Small and medium businesses are the latest targets for cybersecurity attacks, with one in three small businesses experiencing a data breach last year. SMBs are becoming more proactive in detecting and stopping these threats, and today a startup called Cynomi is announcing $37 million in funding to meet that demand.
Insight Partners and Entrée Capital are co-leading this Series B, with previous backers Canaan, Flint Capital, and S16VC also participating. Sources close to the deal told TechCrunch that the company was valued at more than $140 million post-money.
Cynomi previously raised around $23 million (including this seed round we covered in 2022).
London and Tel Aviv-based Cynomi was founded by CEO David Primor, a PhD who previously was the CTO and head of R&D of the Israel Defense Forces; and COO Roy Azoulay, who was a founder and started and led the first startup incubator at Oxford University.
Cynomi leans, at a basic level, into the trend of using AI-based agents to do complicated and high-volume work, but it’s also pushing the boundaries of what we might expect those AIs to do.
CEO Primor describes his product not as an AI agent but as a “virtual CISO” — an automated, AI-based decision-maker that can help smaller organizations understand how to run their security operations.
It’s also building a number of actions this “virtual CISO” is capable of carrying out. It can assess a network, plan a set of security policies, make remediation plans, track progress, run analytics to find vulnerabilities in a network, recommend optimizations for systems, and produce reports on the network status and health.
All of this is not sold directly by Cynomi to SMBs, but via third parties that SMBs typically use for network connectivity and other managed services.
The gap in the market that Cynomi is trying to exploit is a very large one.
Malicious hackers used to focus exclusively on more valuable, larger businesses, but these days, they have started to focus on the long tail in the market. SMBs are numerous, accounting for some 90% of all businesses globally, so tapping into them can make for lucrative pickings.
SMBs face some particular challenges, however, when it comes to budget and manpower, which is where a product like Cynomi’s comes in.
“A virtual CISO service can start at $10,000 to $12,000 a year,” notes Azoulay. “A human CISO would be about at least 10 to 15 times that. It’s about having the knowledge and to be a sophisticated buyer in the sense of finding that CISO. It’s also about having a CISO [be online] the full week, 52 weeks a year.”
That formula, so far, has worked for the startup. Cynomi has seen its annual recurring revenue triple in the last year, Primor said, with more than 100 service providers and consultancies — including big telcos like Deutsche Telekom — reselling Cynomi’s services to thousands of SMBs.

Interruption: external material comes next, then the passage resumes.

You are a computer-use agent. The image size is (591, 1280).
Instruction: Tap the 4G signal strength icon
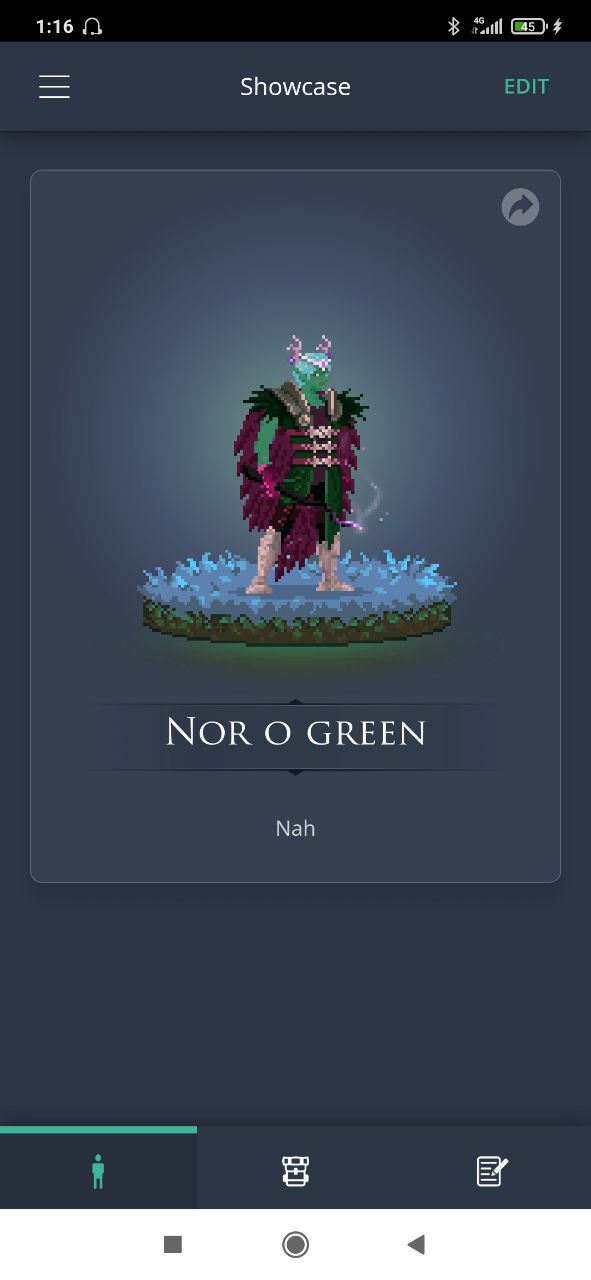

Some 80% of its customers are in the U.S., and the company will now be widening its focus to Europe and other markets.
The funding will be used for R&D and business development because the startup believes there is an even bigger opportunity ahead than just virtual CISOs.
“The cybersecurity consulting space is a $163 billion business, but we believe it doesn’t really have an operating system,” said Azoulay. “We believe Cynomi can be that operating system.”
There are dozens of cybersecurity companies out there targeting SMBs, and a sizeable group has identified service providers as their primary sales channel. These include the likes of Vanta, Cohere, Qualys, Coro, Bastion, Guardz. CyberSmart, Cowbell, and DataGuard.
Philine Huizing, managing director at Insight Partners, said that it’s the “vCISO” hook that reeled Insight in as an investor. “We believe Cynomi is defining a new category with its vCISO platform,” she said.
Meanwhile, the startup’s focus on working with managed service providers to deliver the product means it can be tailored or augmented with whatever the service providers are building or selling. That could help differentiate the service and keep it from becoming another commoditized offering.
“MSPs can assess each client’s unique risks, customize strategies by industry, and efficiently manage day-to-day interactions, making them more impactful,” Huizing added.